* What you need to do: Begin with the line containing "Click the 行政处罚决定书 document heading" and end with the last line of the data below; return those lines exactly, and only those.

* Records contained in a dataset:

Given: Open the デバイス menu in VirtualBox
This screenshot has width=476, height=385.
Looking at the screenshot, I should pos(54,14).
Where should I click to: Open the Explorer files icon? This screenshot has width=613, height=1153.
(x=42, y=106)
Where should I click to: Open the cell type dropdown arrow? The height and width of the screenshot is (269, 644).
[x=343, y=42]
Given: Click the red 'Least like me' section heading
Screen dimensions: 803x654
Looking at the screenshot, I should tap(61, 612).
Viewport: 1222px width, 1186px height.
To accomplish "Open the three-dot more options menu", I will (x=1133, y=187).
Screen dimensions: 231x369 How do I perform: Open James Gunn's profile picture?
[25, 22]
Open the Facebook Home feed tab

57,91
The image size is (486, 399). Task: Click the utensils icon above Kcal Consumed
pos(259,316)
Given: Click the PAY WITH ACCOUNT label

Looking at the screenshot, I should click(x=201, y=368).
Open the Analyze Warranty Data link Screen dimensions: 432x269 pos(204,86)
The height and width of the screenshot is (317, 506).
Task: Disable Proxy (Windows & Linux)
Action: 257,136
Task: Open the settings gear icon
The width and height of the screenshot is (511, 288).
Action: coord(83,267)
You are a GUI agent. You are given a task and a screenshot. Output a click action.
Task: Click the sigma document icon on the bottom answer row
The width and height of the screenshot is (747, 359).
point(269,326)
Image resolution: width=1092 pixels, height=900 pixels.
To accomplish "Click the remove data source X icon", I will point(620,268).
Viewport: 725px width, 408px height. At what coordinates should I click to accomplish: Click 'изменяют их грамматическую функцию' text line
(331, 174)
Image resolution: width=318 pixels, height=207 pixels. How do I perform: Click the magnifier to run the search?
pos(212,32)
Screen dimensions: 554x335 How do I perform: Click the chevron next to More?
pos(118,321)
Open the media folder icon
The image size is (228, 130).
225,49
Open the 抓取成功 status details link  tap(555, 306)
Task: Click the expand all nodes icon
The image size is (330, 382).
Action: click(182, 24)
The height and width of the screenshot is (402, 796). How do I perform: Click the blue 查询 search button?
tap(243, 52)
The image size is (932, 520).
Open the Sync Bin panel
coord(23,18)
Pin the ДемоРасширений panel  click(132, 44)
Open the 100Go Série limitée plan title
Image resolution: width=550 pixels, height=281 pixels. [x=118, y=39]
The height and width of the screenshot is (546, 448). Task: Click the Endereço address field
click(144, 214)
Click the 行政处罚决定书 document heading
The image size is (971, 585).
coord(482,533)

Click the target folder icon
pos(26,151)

* Output of the exercise:
Click the 行政处罚决定书 document heading
The image size is (971, 585).
coord(482,533)

Click the target folder icon
pos(26,151)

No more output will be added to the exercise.